Lesson 1: Model Addition of Fractions — Practice Questions

1. 1. Which of the following pairs of fractions can be added directly, according to the principle of adding like units?

   • A. $\frac{1}{4}$ and $\frac{1}{5}$
   • B. $\frac{2}{7}$ and $\frac{3}{7}$
   • C. $\frac{5}{8}$ and $\frac{1}{2}$
   • D. $\frac{2}{3}$ and $\frac{3}{4}$

2. 2. Add the fractions: $\frac{1}{6} + \frac{4}{6} = \text{\_\_\_}$.

3. 3. Why can the fractions $\frac{3}{10}$ and $\frac{4}{10}$ be added together directly?

   • A. Because their numerators are small.
   • B. Because they have a common denominator.
   • C. Because they are both less than 1.
   • D. Because their sum is less than 1.

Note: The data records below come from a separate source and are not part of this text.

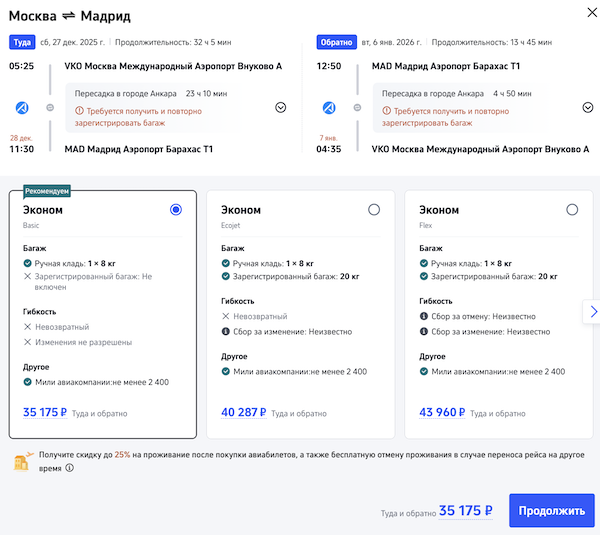Click the airline logo on the outbound flight
This screenshot has height=535, width=600.
pos(22,107)
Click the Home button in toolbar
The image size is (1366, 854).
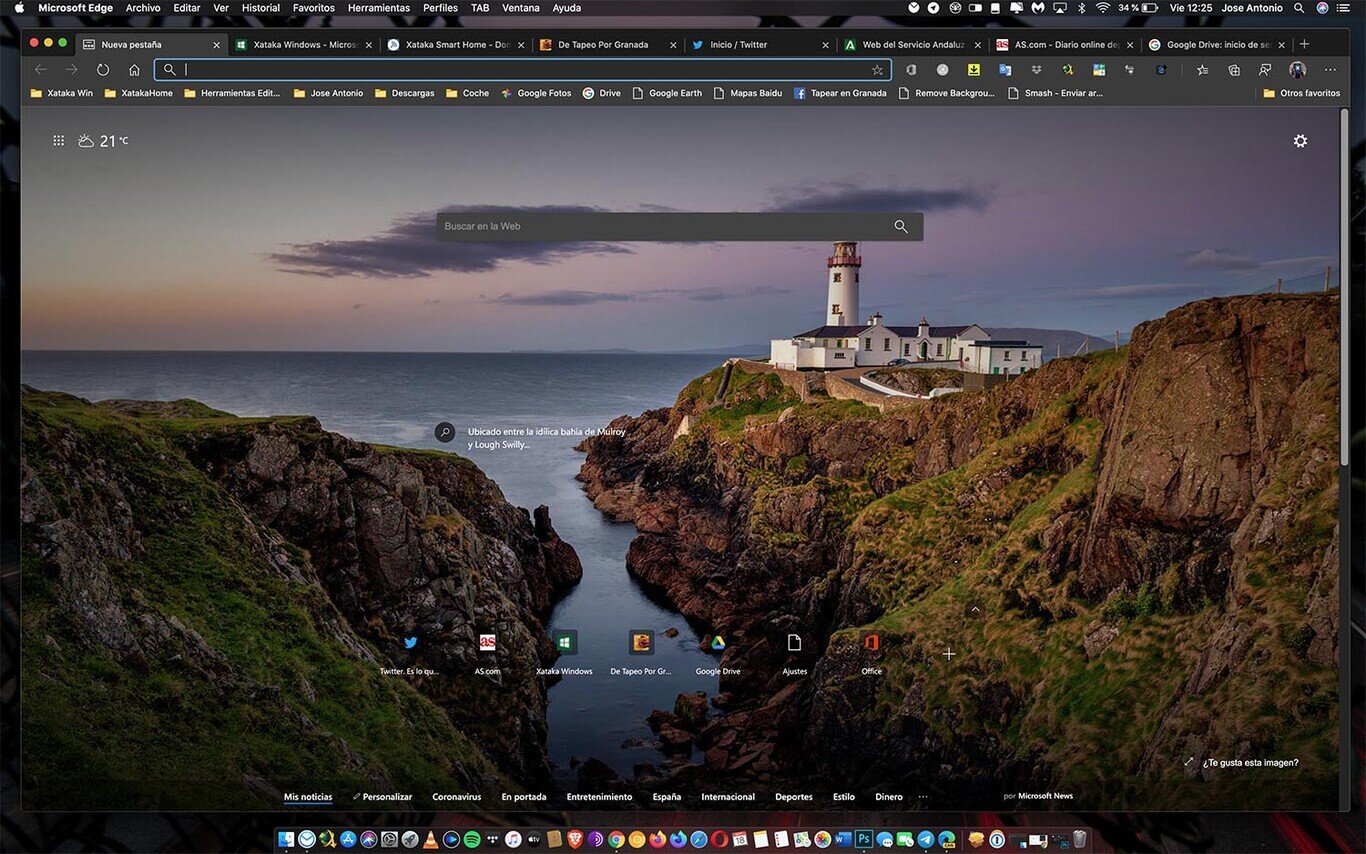[134, 70]
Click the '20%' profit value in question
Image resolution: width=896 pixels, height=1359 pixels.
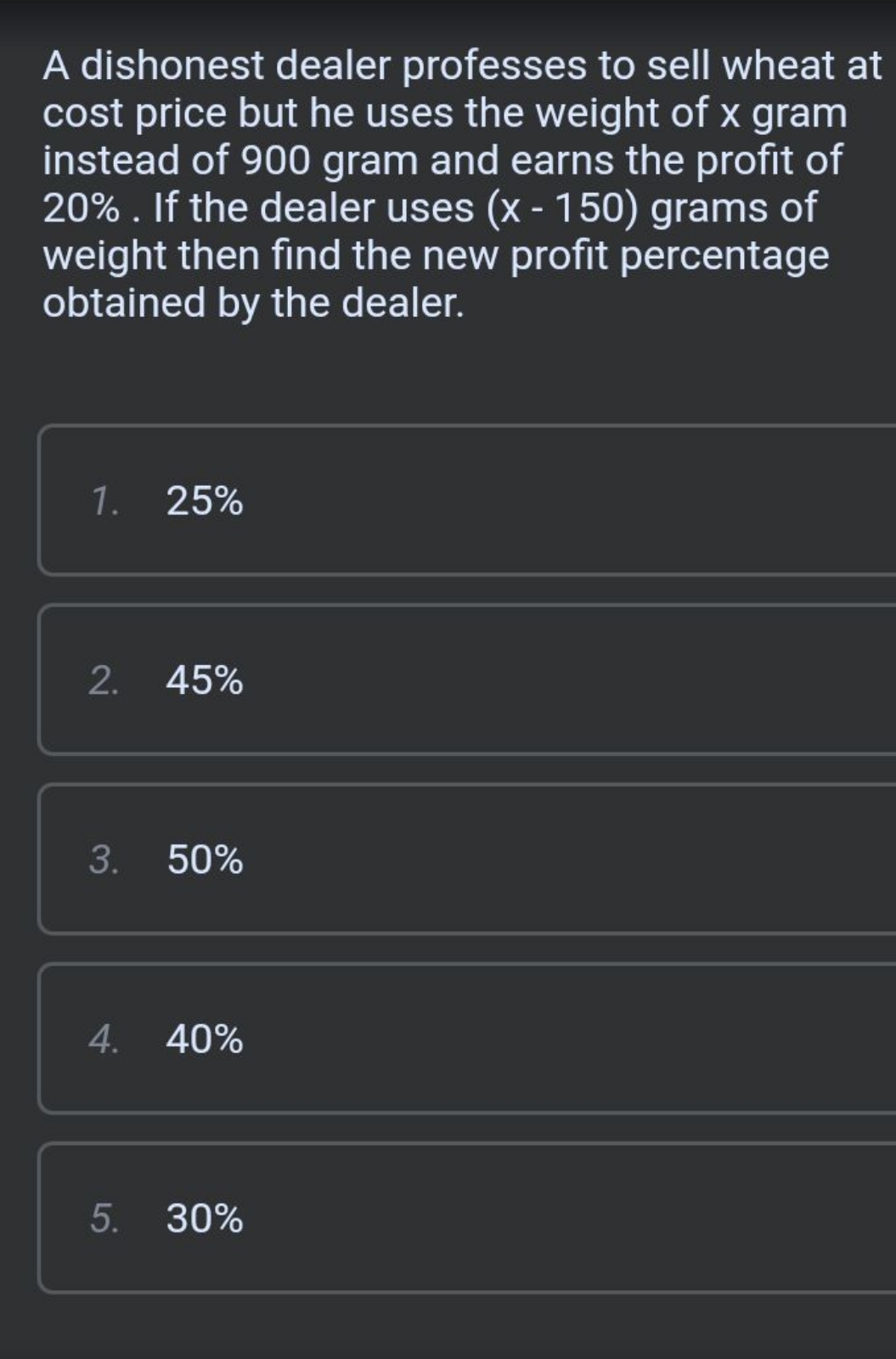coord(81,208)
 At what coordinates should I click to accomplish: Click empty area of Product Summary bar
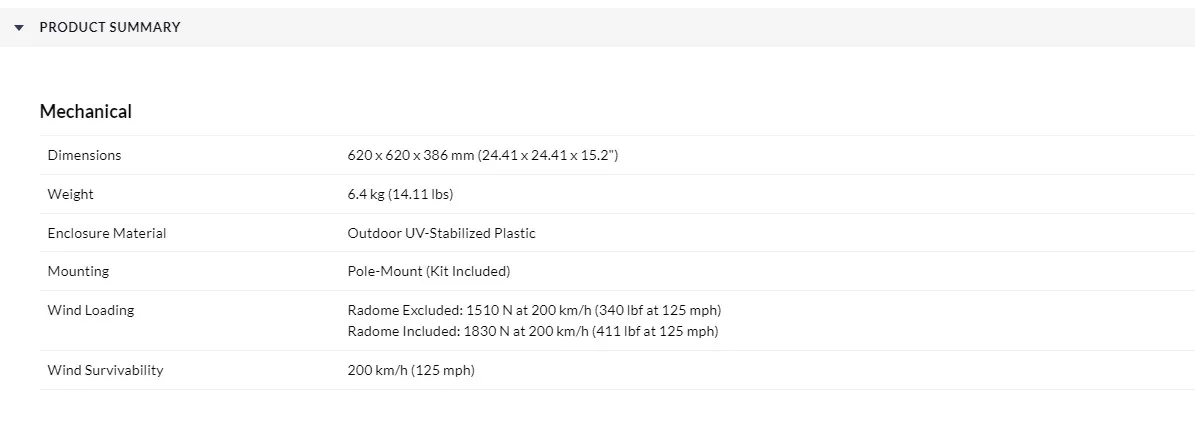pyautogui.click(x=686, y=27)
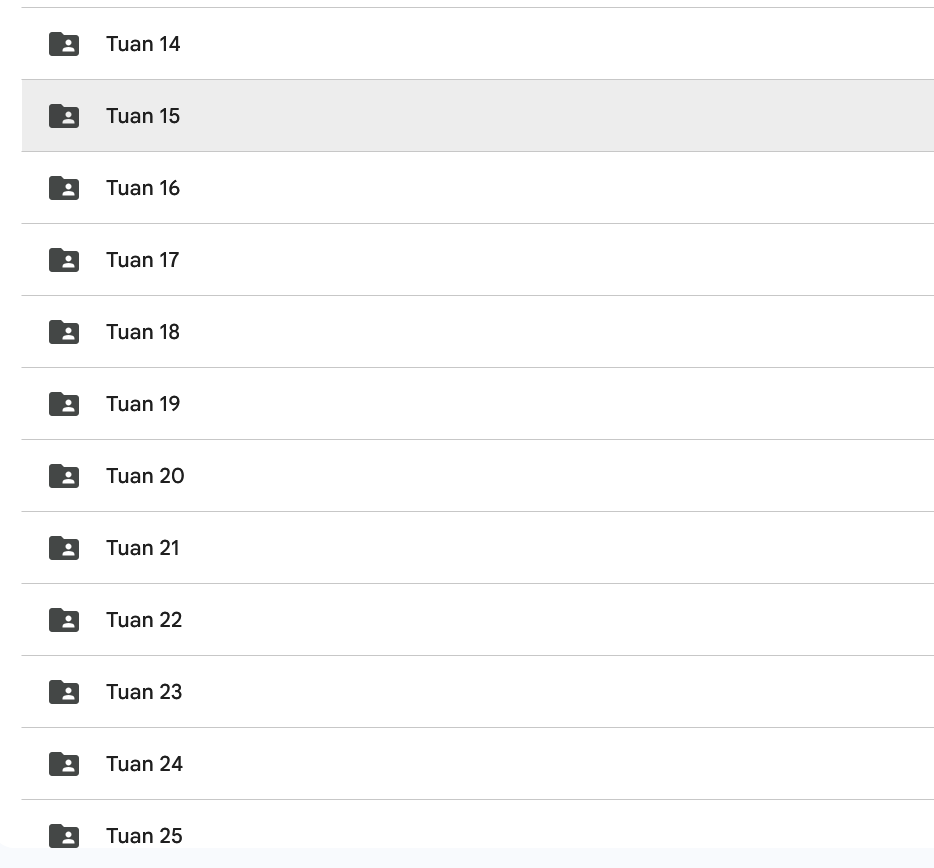This screenshot has width=934, height=868.
Task: Select the highlighted Tuan 15 row
Action: click(477, 116)
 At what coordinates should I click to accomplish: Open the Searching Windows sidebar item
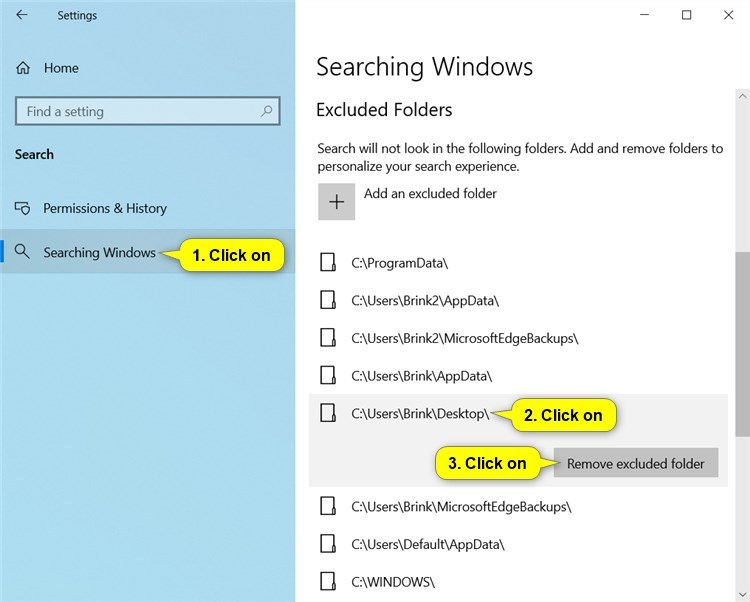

4. 4. A recipe calls for $\frac{3}{8}$ cup of flour, and you add an extra $\frac{2}{8}$ cup. What is the total fraction of a cup of flour used? ___

5. 5. According to the principle of adding like units, can you directly add $\frac{1}{5}$ and $\frac{1}{6}$?

   • A. Yes, because their numerators are the same.
   • B. No, because they do not have a common denominator.

6. 6. When adding fractions like $\frac{2}{9}$ and $\frac{5}{9}$, what does the denominator '9' represent?

   • A. The number of pieces being added.
   • B. The total sum of the fractions.
   • C. The fractional unit (ninths).
   • D. The larger of the two numerators.

7. 7. A garden is planted with $\frac{4}{9}$ flowers and $\frac{3}{9}$ vegetables. What fraction of the garden is planted in total? ___

8. 8. For the fraction $\frac{5}{12}$, what is the 'fractional unit'?

   • A. Fifths
   • B. Twelfths
   • C. Seventeenths
   • D. Five-twelfths

9. 9. Find the sum of the three fractions: $\frac{2}{11} + \frac{3}{11} + \frac{5}{11} = \text{\_\_\_}$.

10. 10. Calculate the sum: $\frac{1}{6} + \frac{4}{6} = $ ___